◆ Your objective
Can you format the lines starting at the one containing "Task: Click the 测点名称 input field" and ending at the one containing "Action: pos(686,135)" as a JSON list of strings, one per line, leaving out blank lines?

◆ Supplied records
☆ ☆ ☆ ☆

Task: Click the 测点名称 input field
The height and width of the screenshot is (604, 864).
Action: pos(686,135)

☆ ☆ ☆ ☆

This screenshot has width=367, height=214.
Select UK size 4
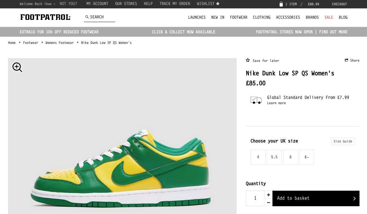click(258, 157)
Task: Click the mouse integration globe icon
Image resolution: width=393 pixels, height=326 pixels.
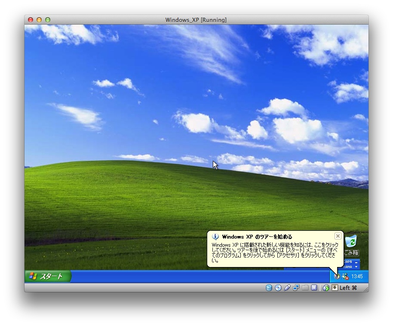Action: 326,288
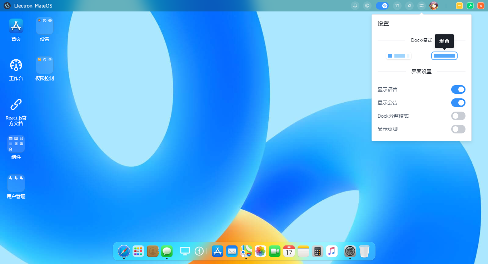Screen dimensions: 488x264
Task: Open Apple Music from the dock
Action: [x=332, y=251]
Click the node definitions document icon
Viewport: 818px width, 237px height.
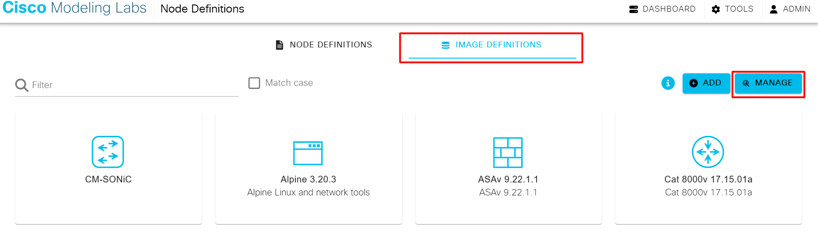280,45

☆ ☆ ☆ ☆

◆ Answer below
[
  "Task: Click the 测点名称 input field",
  "The height and width of the screenshot is (604, 864).",
  "Action: pos(686,135)"
]